SUPPLIED MATERIAL below:

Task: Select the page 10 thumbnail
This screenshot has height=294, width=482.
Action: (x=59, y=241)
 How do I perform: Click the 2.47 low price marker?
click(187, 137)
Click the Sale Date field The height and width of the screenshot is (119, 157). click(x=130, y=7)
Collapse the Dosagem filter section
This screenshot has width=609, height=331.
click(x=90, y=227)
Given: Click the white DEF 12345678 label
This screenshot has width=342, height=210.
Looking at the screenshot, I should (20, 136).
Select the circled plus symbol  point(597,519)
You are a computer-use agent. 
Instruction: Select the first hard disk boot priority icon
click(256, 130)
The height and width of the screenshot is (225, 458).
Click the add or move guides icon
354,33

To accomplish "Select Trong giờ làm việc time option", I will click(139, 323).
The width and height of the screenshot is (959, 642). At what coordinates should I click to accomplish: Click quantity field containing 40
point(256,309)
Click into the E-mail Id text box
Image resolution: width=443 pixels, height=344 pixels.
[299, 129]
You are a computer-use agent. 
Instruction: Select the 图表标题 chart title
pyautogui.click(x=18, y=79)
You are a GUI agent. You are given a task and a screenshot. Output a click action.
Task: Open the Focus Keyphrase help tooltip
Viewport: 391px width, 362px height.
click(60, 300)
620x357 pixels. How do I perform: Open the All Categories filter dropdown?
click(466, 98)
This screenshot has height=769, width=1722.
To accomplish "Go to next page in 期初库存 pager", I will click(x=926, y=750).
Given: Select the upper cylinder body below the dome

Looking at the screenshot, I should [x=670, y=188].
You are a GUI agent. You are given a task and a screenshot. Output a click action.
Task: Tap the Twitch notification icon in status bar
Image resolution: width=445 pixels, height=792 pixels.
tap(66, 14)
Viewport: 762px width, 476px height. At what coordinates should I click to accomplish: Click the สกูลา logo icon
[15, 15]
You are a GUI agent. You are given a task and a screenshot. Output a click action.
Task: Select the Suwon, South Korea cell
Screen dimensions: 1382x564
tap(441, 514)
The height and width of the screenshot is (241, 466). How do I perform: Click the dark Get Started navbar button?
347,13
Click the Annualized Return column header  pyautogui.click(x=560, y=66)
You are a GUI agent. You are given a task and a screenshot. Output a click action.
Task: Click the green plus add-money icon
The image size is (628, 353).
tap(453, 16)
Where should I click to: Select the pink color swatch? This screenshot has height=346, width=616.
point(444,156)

End of SUPPLIED MATERIAL.

→ **TASK GOAL**
The result consists of the line with "The height and width of the screenshot is (241, 466)." through the last line of the entries above, repeated exactly and with nothing else.

→ **COMPLETED TASK**
The height and width of the screenshot is (241, 466). How do I perform: Click the dark Get Started navbar button?
347,13
Click the Annualized Return column header  pyautogui.click(x=560, y=66)
You are a GUI agent. You are given a task and a screenshot. Output a click action.
Task: Click the green plus add-money icon
The image size is (628, 353).
tap(453, 16)
Where should I click to: Select the pink color swatch? This screenshot has height=346, width=616.
point(444,156)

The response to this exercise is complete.